From his earliest life, Arafat worked tirelessly to support the Palestinian cause and improve the plight of his people. As a teenager, he helped Palestinian fighters resisting Jewish attempts to take control over Palestine. According to reports he helped smuggle weapons to the fighters in the 1948 war.

He travelled to Egypt for studies where he formed the Palestinian Graduate Association. This group sent volunteers to the Egyptian front to resist British, French and Israeli forces during the Suez crisis in 1956.

Following his graduation with an engineering degree, Arafat got employment in Kuwait. There in 1957, he formed the Fatah movement, which later came to serve as the Palestinian Liberation Organisation's largest and most popular faction.

In 1965, Fatah opened its first office in Algeria within Arafat's efforts to seek a greater Arab awareness of the Palestinian issue. Throughout his life he survived assassination attempts and a plane crash and managed to bounce back after serious political and military defeats.

In 1974, the PLO became an observer in the United Nations. Arafat dramatically appeared at the UN bearing an olive branch and a gun, saying said: "Do not let the olive branch fall from my hand."

Arafat surprised many by his decision at the age of 62 to marry his young Christian secretary, Suha. They had a daughter who was born in 1995. Arafat had previously always rejected marriage, saying he was married to the Palestinian cause.

His political career was a chequered one: while his determination to see a Palestinian state has won international respect, other decisions lost him critical support. In 1990 he supported Iraqi leader Saddam Hussein against Kuwait, which destroyed his support in the Gulf states and marginalised the Palestinian cause.

But Arafat took a giant step towards his dream of Palestinian statehood when he signed an agreement in 1993 for Palestinian self-rule in the Gaza Strip and the West Bank.

In 1994 he won the Nobel Peace Prize for his achievement, an award he shared with Israeli Prime Minister Yitzhak Rabin and Foreign Minister Shimon Peres. Accepting the award, Arafat said that: "Peace will enable us to show our identity to the world, our real identity to the world."

Two years later, Arafat became the first elected president of the Palestinian Authority, the closest he would come to fulfilling his dream of presiding over an independent Palestinian state.

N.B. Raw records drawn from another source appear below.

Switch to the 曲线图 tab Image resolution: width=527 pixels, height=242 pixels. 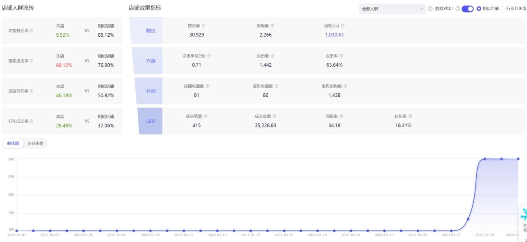coord(13,143)
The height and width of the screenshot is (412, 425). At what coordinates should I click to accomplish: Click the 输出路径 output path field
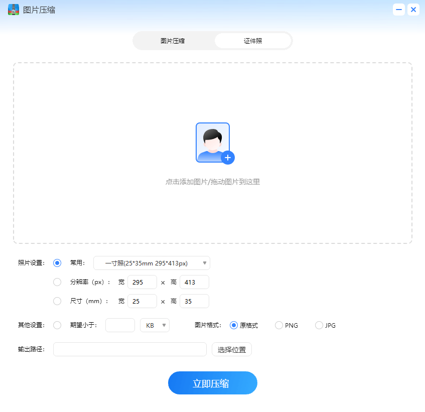pyautogui.click(x=129, y=349)
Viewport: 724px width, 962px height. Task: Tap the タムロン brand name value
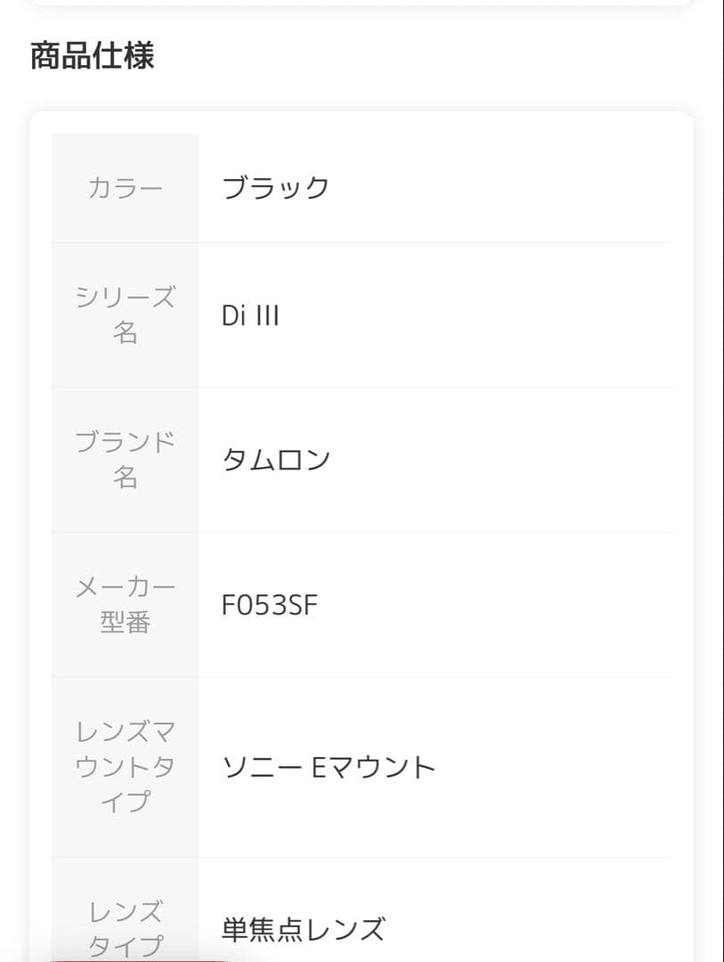pyautogui.click(x=276, y=460)
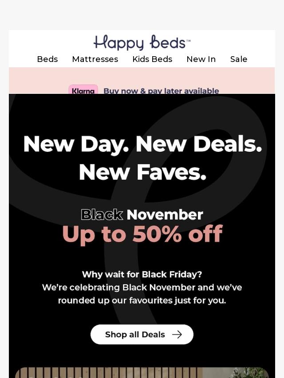Open the Beds menu item
The height and width of the screenshot is (378, 284).
tap(47, 59)
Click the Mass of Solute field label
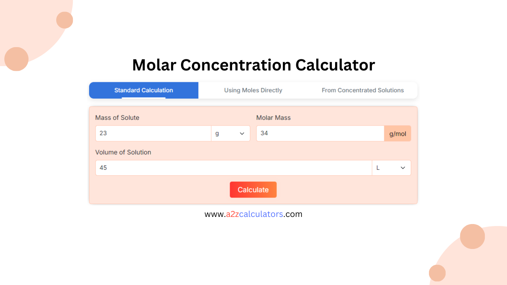Image resolution: width=507 pixels, height=285 pixels. coord(117,118)
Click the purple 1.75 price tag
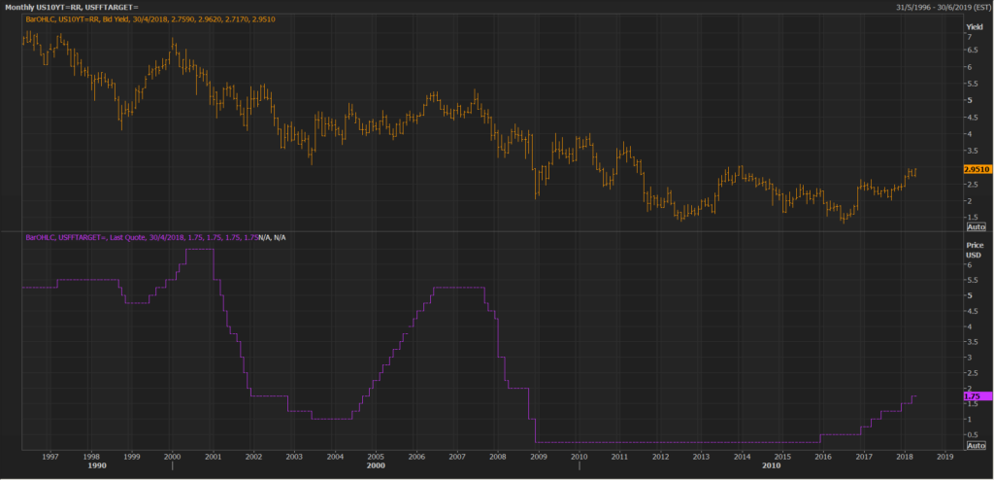This screenshot has height=480, width=994. [x=974, y=396]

In his last years, Arafat was confined to his headquarters in Ramallah by Israeli forces, a controversial decision that won great sympathy for the Palestinians.

Arafat's vision was one of "an independent nation having a lot of democracy and caring for its children and where laughter is heard of happy, healthy children." But it was not to be realised in his lifetime.

Despite this, Arafat is remembered and revered by the Palestinian people as a figurehead and the leader or their quest for a homeland.